Now, a film such as this one naturally requires some suspension of disbelief. But it’s here—not, as expected, in the ramped-up third act—that the plot by Jonathan Bernstein and James Greer (who last collaborated on 2010’s The Spy Next Door) turns implausible. Even if you accept that a smart person could mistakenly commit herself, Sawyer is treated ridiculously, sent to sleep in an open room whose several beds are occupied by patients with serious mental problems—no functioning individual with mild suicidal ideation would be placed with such a group. And that she almost immediately gets violent with both patients and staff belies a lack of judgment that doesn’t ring true for the character to whom we were first introduced. Desperate times? Perhaps. Regardless, Sawyer quickly earns herself a seven-day stay and becomes increasingly frantic when she thinks she sees her stalker at the hospital.
Soderbergh shot the entirety of Unsane on an iPhone, a choice that’s obvious from the first very-digital-looking shot.

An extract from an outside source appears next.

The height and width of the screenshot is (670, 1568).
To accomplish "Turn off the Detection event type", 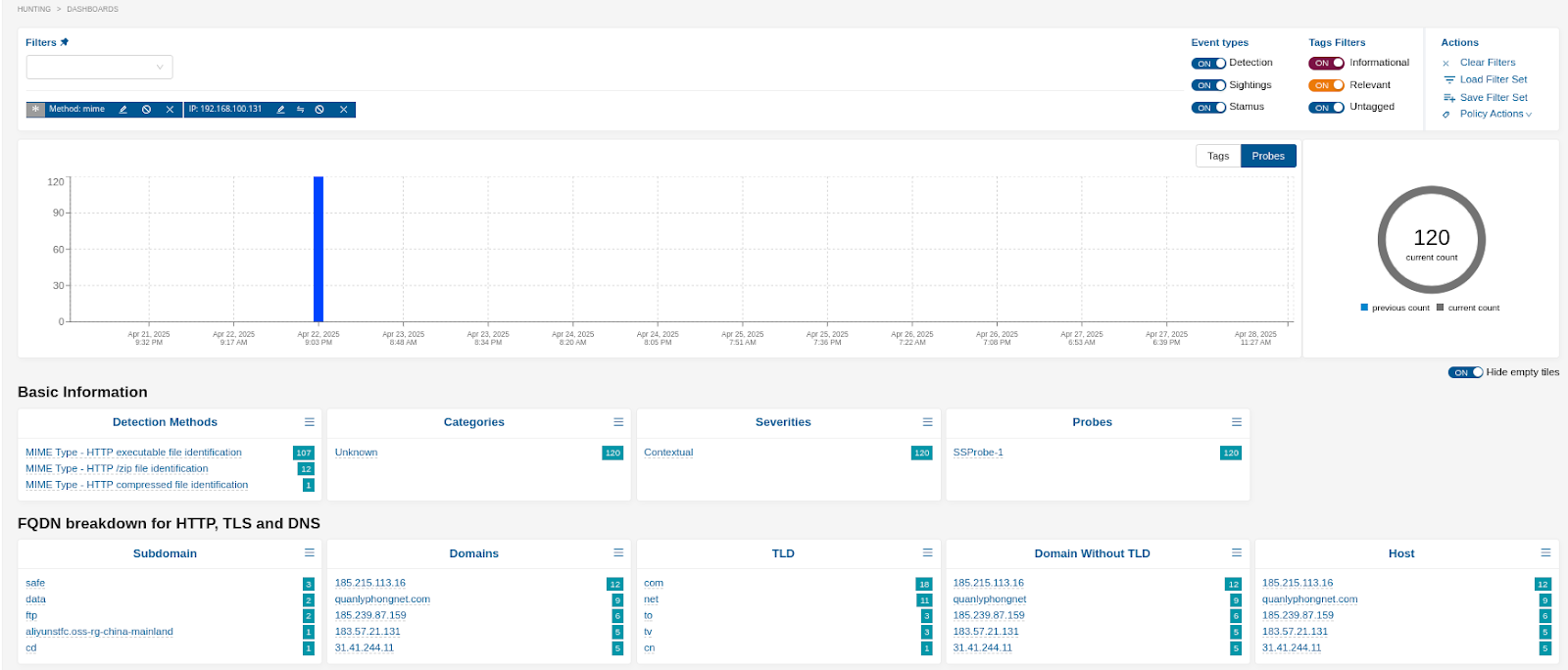I will click(x=1208, y=64).
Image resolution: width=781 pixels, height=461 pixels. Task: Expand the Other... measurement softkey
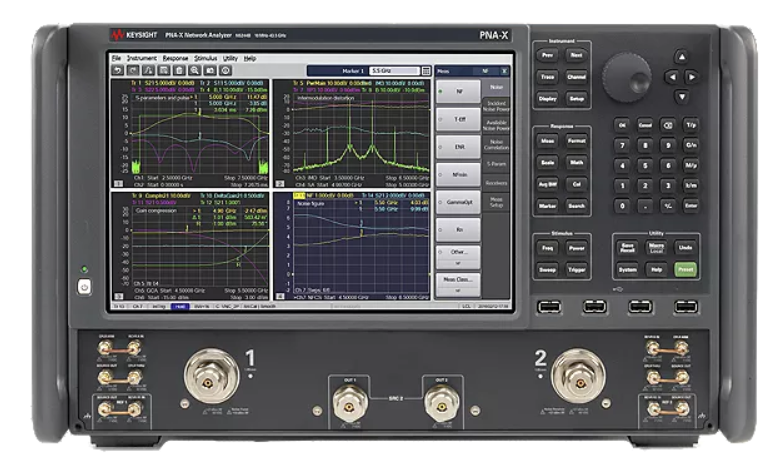tap(458, 257)
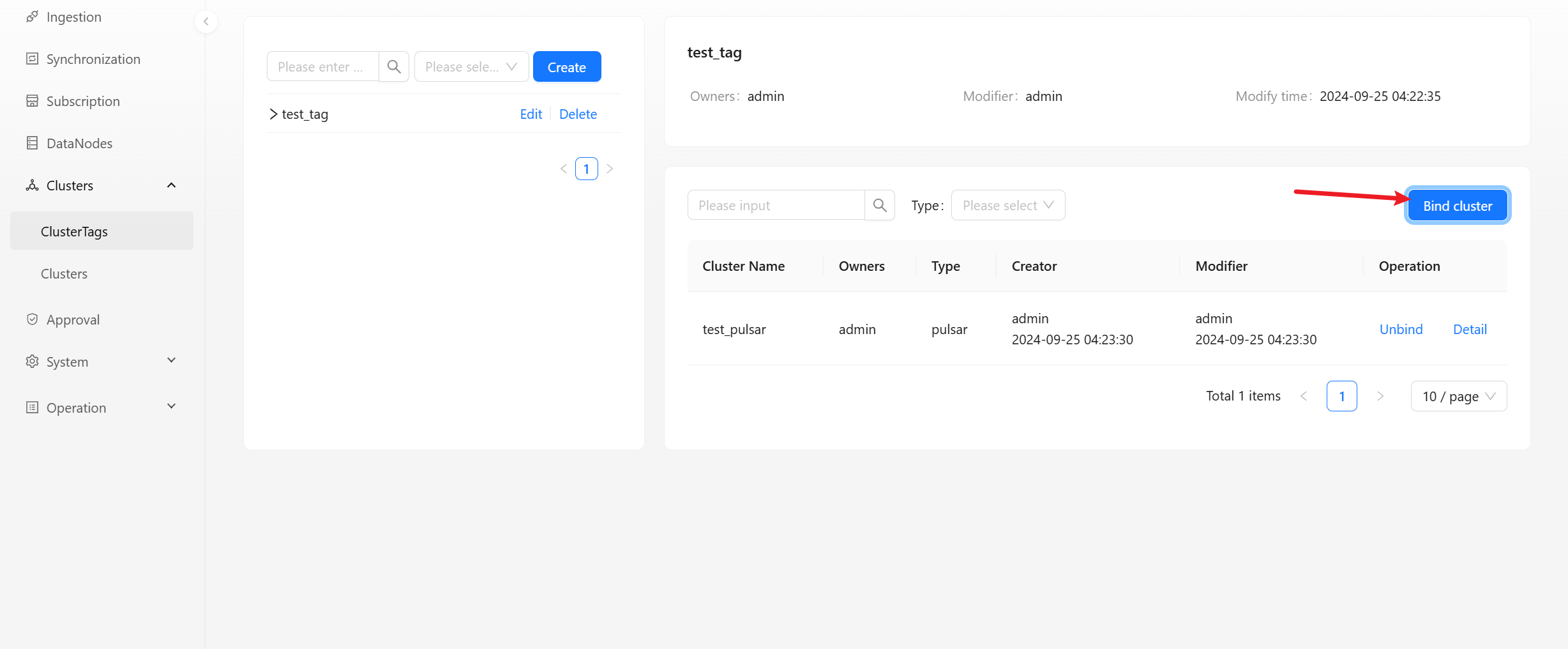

Like another iPhone baby, 2015’s Tangerine, the film is often hypersaturated, but, weirdly, in shades of beige and slightly yellowed beige. Once you get used to the aesthetics, the direction is mostly unremarkable save for a couple of disturbing, multiple-exposure effects that are amplified by a dissonant drone. Aside from the noise, the film is largely music-free, a good choice that helps the action feel like real life.
The British Foy is fierce as Sawyer. She makes the character palpably strong-willed, profane—so very far from the Queen—and someone you root for even when it seems as though her sanity actually is a little dicey. Juno Temple is unrecognizable and menacing as the patient in the bed neighboring Sawyer’s, and Amy Irving plays Sawyer’s mother without fanfare. It doesn’t matter much, though, because the show belongs to Foy and Joshua Leonard, whose role as the nurse Sawyer thinks is her stalker adds to the pantheon of mild-mannered creeps.
Even at a mere 97 minutes, Unsane feels long, though it’s never less than compelling thanks to Foy. Things do get murder-y, which is somewhat of a surprise at first but eventually feels like a natural progression. The film is an impressive step up for the screenwriters, whose previous scripts woefully involved Lindsay Lohan and Larry the Cable Guy. And Soderbergh? His un-retirement roll is continuing just fine.
Unsane opens Friday at Angelika Mosaic.